In parallel with this effort, we (the Media Department, and Journalism Department and the LINK Center), launched a series of seminars reflecting on the transformative power of the Internet. The focus on the first seminar was on big data and development. In resonance with the spirit informing the Big Data and Development Incubator at Oxford, scholars and practitioners from different disciplines – from information systems, to journalism, media studies and urban planning – reflected on the promises and drawbacks of the abundance of digital born data, and its relevance for countries seeking to combat poverty, exclusion, and guarantee basic services.

While the format was a typical round-table, the debate and discussion that followed, offered unusual lessons that are important to share more broadly with the community reflecting on – and seeking to shape – the relationship between big data and human development.

The first part of the seminar highlighted continuities and discontinuing between the rhetoric characterizing “new” debates on big data and development and “older” debates on the “digital divide”, those that dominated the late 1990s and early 2000s. The language used by most international organizations reflects these continuities. For example, the argument, “Big data gives unprecedented power to understand, analyze, and ultimately change the world we live in”, included in the United Nations Big Data and the 2030 Agenda for Sustainable Development in 2015, dramatically resembles “The rapid progress of ICTs opens completely new opportunities to attain higher levels of development”, that could be found in the Declaration of Principles of the World Summit on the Information Society, twelve years earlier.

Obvious discontinuities are the amount of data produced everyday, both in the Global North and in the Global South, and in the processing power that can turn even digital exhaust into potentially useful information to understand human behavior.
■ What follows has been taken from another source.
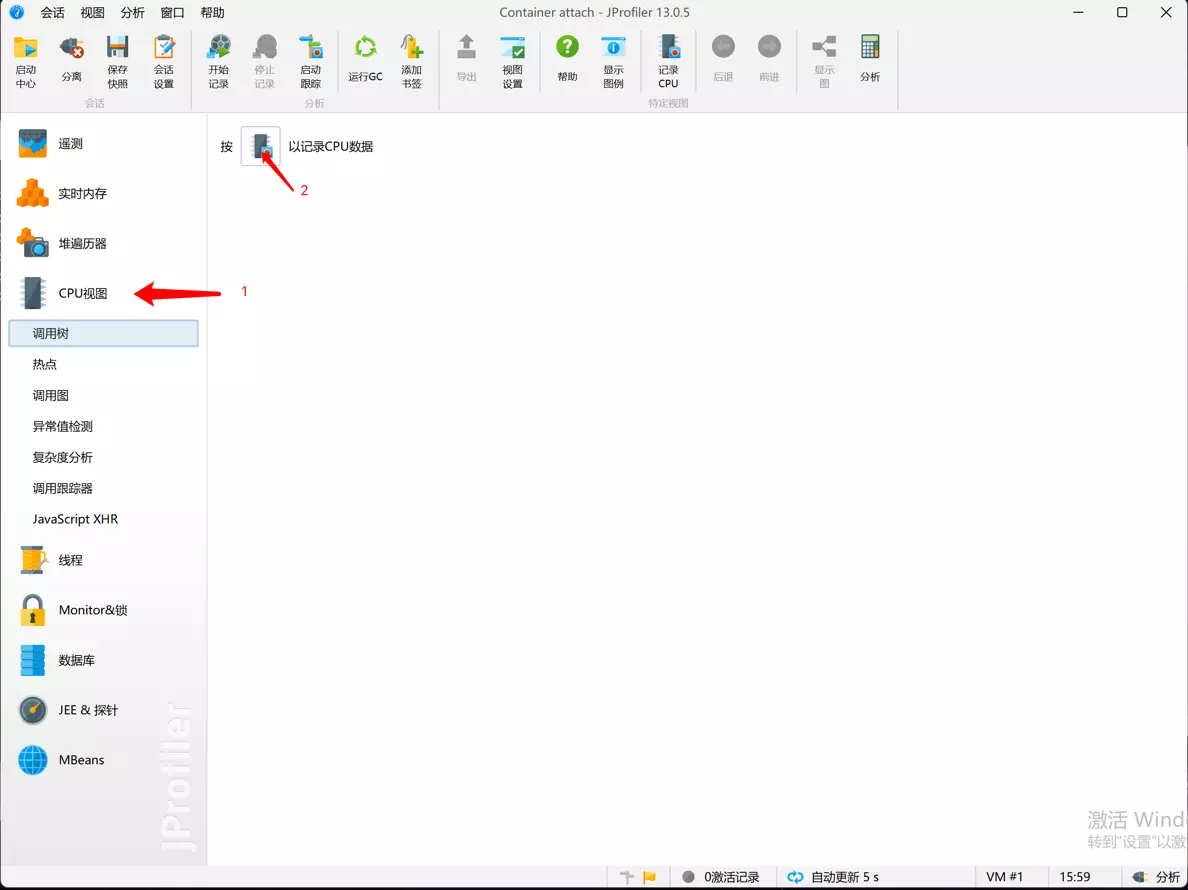Open the 会话 (Session) menu
Screen dimensions: 1188x890
tap(52, 13)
This quality, well exemplified by the Data for Development Challenge launched by Orange Telecom in Ivory Coast, can prove particularly important in countries striving to build strong enough institutions able to offer reliable statistics (a challenge well explained in Morten Jerven’s Poor Numbers).
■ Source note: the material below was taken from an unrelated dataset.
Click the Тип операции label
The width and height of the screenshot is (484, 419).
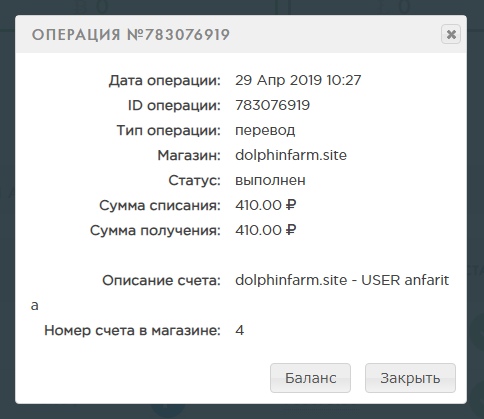click(x=169, y=131)
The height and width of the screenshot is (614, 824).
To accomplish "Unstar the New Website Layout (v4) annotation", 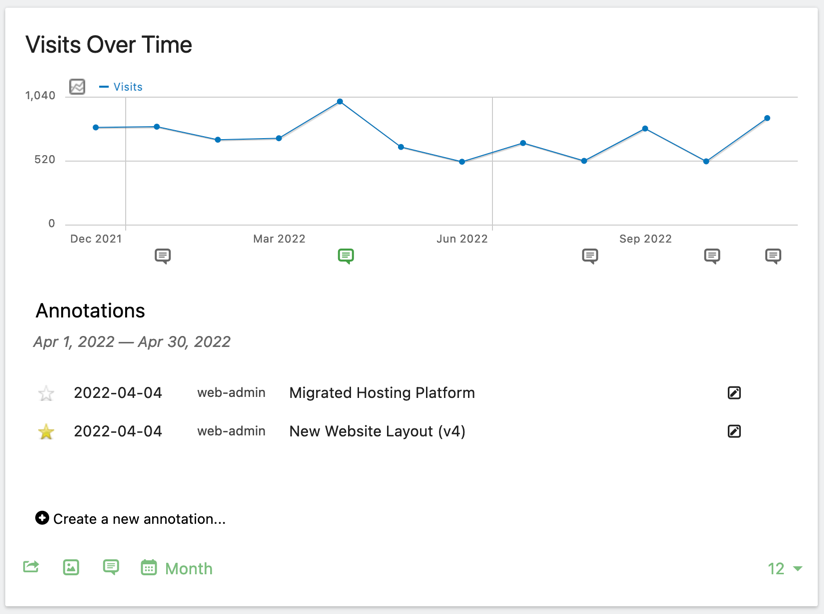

A less obvious discontinuity, and the one that I want to emphasise here, depends on the different tone that can – potentially – characterize the relationship between the powerful (e.g. global corporations, donor countries) and the less powerful (e.g. low-income users, developing countries). In the 1990s and 2000s, most initiatives aimed at reducing the global digital-divide built on the assumption that those at the margin should – and wanted to? – catch up with the innovations created at the center. The dominant imagery was somehow bulkier than what we are used to today. It revolved around hardware that had to be moved from one place to another, and on the idea of a gap, or a time that had to pass for an innovation to reach the less innovative. Even the most well-meaning initiatives were built on a relationship of dependency, between those who had the technology and the skills, and those who did not, but might aspire to get some of it.
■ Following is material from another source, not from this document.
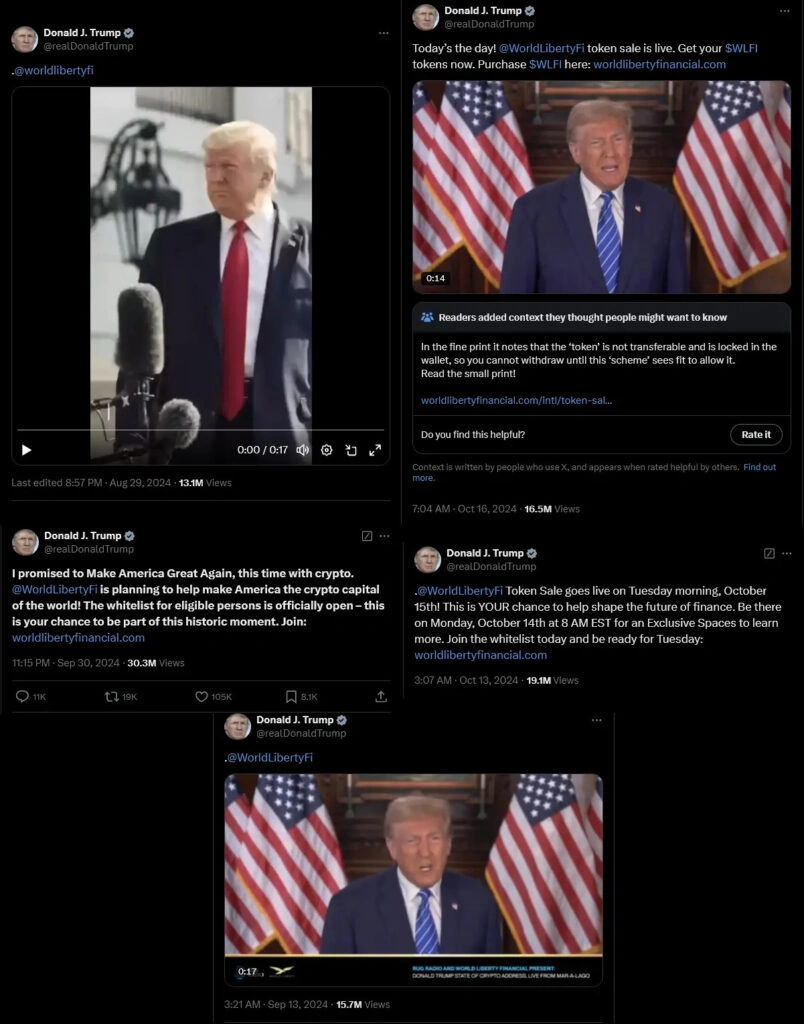Repost the tweet with 19K reposts
804x1024 pixels.
click(x=121, y=697)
The big data and development agenda does share some of these traits, but, as the conversation at Wits highlighted, it does not have to. So far users, academics, entrepreneurs, even governments in the Global South seem to have been relatively compliant with the status quo, accepting also in this case to depend on the goodwill of those that appear to be driving the development agenda. In the case of Orange’s Data for Development Challenge, for example, while the data released were those of Ivorian users, as highlighted by Taylor and Schroeder, the teams making use of them were all from institutions outside of Ivory Coast, mostly in the Global North. When compared to digital transformations of 1990s and 2000s, however, it is important to take note that the raw materials fuelling this new “revolution” are of a different kind. Data are not hardware that need to be moved, or innovations that need to be mastered. They are already “there”, they are produced everyday, by – almost – everyone, skilled and unskilled. Orange was generous in releasing some of the data in its possession, allowing experimentation. But users, when collectively organized, can push the agenda a bit further. They can turn someone else’s generosity into a duty. They can demand that some of the data, those with the greatest public relevance is released in the public domain. This logic does not apply only to telecom operators, but to many other players that are contributing to shape the information society.

Facebook has recently boosted its philanthropic and developmental rhetoric, with initiatives like Free Basics, aimed at using satellites, drones, and other innovations to connect the disconnected, even in the most remote areas. But, as we illustrated in a recent study we published with UNESCO, Facebook has also strongly resisted any request from academics, civil society groups, and other organizations to release some of the data it possesses, even those with a clear public utility. Uses of Facebook to incite hatred and possibly lead to violence are a good example. Facebook has developed a notice and takedown approach, asking users to flag content they consider abusive or dangerous. The aggregated data emerging from this process could offer a useful early warning system to understand whether and to which extent a minority group is at greater risk of being attacked in a specific national context. Similarly to Free Basics, this issue is of great relevance to those interested in the impact of digital technology in the Global South and in their uses that can support human development. Facebook, however, appears to have shown little interest in responding to these types of requests, and trailing on agendas that are not of its own making.

More than in the past, however, the relationship of digital dependency – one that assumes that a more powerful actor will generously relinquish some of its rights, or act in support of the less powerful – could be broken. Playing with the contradictions some of the tech giants (e.g. Facebook, Twitter, Google) are creating for themselves as they seek to boost their image by helping the “poor”, or seek to combat injustices, can be a way to do so. Users in the Global South may be the first, asking for their data to be freed for “development”, seeking to set the rules for global corporation to help them, rather than waiting for their innovations and generosity. After all, as the global resonance of #Rhodesmustfall and #feesmustfall movements that first emerged in South Africa has indicated, innovations (in imagery, not just in technology) do not have to travel only in one direction to be effective.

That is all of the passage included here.